_EXCERPTED DATA_:
================

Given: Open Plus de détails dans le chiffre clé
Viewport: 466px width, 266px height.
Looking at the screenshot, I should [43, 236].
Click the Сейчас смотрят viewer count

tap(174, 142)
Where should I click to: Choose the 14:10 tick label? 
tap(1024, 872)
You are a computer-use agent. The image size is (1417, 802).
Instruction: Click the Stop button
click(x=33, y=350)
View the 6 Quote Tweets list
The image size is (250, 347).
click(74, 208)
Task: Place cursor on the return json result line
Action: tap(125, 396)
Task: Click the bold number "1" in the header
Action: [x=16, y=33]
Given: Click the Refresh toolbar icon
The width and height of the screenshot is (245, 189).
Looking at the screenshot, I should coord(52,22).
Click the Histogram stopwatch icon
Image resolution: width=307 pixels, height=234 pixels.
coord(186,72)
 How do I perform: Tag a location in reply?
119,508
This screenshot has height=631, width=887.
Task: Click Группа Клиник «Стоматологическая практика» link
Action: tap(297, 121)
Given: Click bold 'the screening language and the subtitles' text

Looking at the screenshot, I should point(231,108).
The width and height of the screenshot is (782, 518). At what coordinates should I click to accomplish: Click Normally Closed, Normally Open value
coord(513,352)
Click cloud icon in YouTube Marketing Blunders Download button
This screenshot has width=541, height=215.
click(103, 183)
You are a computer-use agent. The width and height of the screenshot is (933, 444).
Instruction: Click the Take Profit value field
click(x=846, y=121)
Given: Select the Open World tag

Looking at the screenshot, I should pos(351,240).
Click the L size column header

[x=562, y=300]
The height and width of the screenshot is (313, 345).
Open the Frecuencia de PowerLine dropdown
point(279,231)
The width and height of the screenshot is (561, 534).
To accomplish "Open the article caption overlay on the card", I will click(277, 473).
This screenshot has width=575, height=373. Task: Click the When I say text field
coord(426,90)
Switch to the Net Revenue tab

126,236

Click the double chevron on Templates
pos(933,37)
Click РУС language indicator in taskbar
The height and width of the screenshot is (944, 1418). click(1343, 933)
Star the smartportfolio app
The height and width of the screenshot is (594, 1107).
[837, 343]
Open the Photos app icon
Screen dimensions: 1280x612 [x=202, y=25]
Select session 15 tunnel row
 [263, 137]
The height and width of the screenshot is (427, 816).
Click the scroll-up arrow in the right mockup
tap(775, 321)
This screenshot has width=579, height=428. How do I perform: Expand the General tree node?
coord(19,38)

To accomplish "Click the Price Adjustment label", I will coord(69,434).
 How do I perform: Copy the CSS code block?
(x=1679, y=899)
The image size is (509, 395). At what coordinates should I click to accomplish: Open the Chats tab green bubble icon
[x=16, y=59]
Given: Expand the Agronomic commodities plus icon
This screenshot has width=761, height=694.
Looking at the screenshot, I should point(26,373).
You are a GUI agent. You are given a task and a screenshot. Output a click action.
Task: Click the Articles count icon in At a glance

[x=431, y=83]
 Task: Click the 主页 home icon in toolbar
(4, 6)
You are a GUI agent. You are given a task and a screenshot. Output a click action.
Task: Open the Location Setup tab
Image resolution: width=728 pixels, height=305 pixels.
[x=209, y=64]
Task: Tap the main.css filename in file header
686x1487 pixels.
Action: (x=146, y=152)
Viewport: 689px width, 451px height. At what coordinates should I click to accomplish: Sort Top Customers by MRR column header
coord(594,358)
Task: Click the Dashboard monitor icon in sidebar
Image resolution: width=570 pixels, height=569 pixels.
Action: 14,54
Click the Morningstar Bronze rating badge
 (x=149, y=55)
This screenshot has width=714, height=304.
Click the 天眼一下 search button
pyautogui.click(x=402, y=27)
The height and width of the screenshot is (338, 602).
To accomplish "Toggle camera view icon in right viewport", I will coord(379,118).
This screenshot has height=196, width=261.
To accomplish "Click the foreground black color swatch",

================

_TASK ITEM_:
From the first line to the last, reproduce the data exactly.

_RESPONSE TO THIS TASK_:
Given: Open Plus de détails dans le chiffre clé
Viewport: 466px width, 266px height.
Looking at the screenshot, I should [43, 236].
Click the Сейчас смотрят viewer count

tap(174, 142)
Where should I click to: Choose the 14:10 tick label? 
tap(1024, 872)
You are a computer-use agent. The image size is (1417, 802).
Instruction: Click the Stop button
click(x=33, y=350)
View the 6 Quote Tweets list
The image size is (250, 347).
click(74, 208)
Task: Place cursor on the return json result line
Action: tap(125, 396)
Task: Click the bold number "1" in the header
Action: [x=16, y=33]
Given: Click the Refresh toolbar icon
The width and height of the screenshot is (245, 189).
Looking at the screenshot, I should coord(52,22).
Click the Histogram stopwatch icon
Image resolution: width=307 pixels, height=234 pixels.
coord(186,72)
 How do I perform: Tag a location in reply?
119,508
This screenshot has height=631, width=887.
Task: Click Группа Клиник «Стоматологическая практика» link
Action: tap(297, 121)
Given: Click bold 'the screening language and the subtitles' text

Looking at the screenshot, I should point(231,108).
The width and height of the screenshot is (782, 518). At what coordinates should I click to accomplish: Click Normally Closed, Normally Open value
coord(513,352)
Click cloud icon in YouTube Marketing Blunders Download button
This screenshot has width=541, height=215.
click(103, 183)
You are a computer-use agent. The width and height of the screenshot is (933, 444).
Instruction: Click the Take Profit value field
click(x=846, y=121)
Given: Select the Open World tag

Looking at the screenshot, I should pos(351,240).
Click the L size column header

[x=562, y=300]
The height and width of the screenshot is (313, 345).
Open the Frecuencia de PowerLine dropdown
point(279,231)
The width and height of the screenshot is (561, 534).
To accomplish "Open the article caption overlay on the card", I will click(277, 473).
This screenshot has width=575, height=373. Task: Click the When I say text field
coord(426,90)
Switch to the Net Revenue tab

126,236

Click the double chevron on Templates
pos(933,37)
Click РУС language indicator in taskbar
The height and width of the screenshot is (944, 1418). click(1343, 933)
Star the smartportfolio app
The height and width of the screenshot is (594, 1107).
[837, 343]
Open the Photos app icon
Screen dimensions: 1280x612 [x=202, y=25]
Select session 15 tunnel row
 [263, 137]
The height and width of the screenshot is (427, 816).
Click the scroll-up arrow in the right mockup
tap(775, 321)
This screenshot has width=579, height=428. How do I perform: Expand the General tree node?
coord(19,38)

To accomplish "Click the Price Adjustment label", I will coord(69,434).
 How do I perform: Copy the CSS code block?
(x=1679, y=899)
The image size is (509, 395). At what coordinates should I click to accomplish: Open the Chats tab green bubble icon
[x=16, y=59]
Given: Expand the Agronomic commodities plus icon
This screenshot has width=761, height=694.
Looking at the screenshot, I should point(26,373).
You are a GUI agent. You are given a task and a screenshot. Output a click action.
Task: Click the Articles count icon in At a glance

[x=431, y=83]
 Task: Click the 主页 home icon in toolbar
(4, 6)
You are a GUI agent. You are given a task and a screenshot. Output a click action.
Task: Open the Location Setup tab
Image resolution: width=728 pixels, height=305 pixels.
[x=209, y=64]
Task: Tap the main.css filename in file header
686x1487 pixels.
Action: (x=146, y=152)
Viewport: 689px width, 451px height. At what coordinates should I click to accomplish: Sort Top Customers by MRR column header
coord(594,358)
Task: Click the Dashboard monitor icon in sidebar
Image resolution: width=570 pixels, height=569 pixels.
Action: 14,54
Click the Morningstar Bronze rating badge
 (x=149, y=55)
This screenshot has width=714, height=304.
Click the 天眼一下 search button
pyautogui.click(x=402, y=27)
The height and width of the screenshot is (338, 602).
To accomplish "Toggle camera view icon in right viewport", I will coord(379,118).
This screenshot has height=196, width=261.
To accomplish "Click the foreground black color swatch",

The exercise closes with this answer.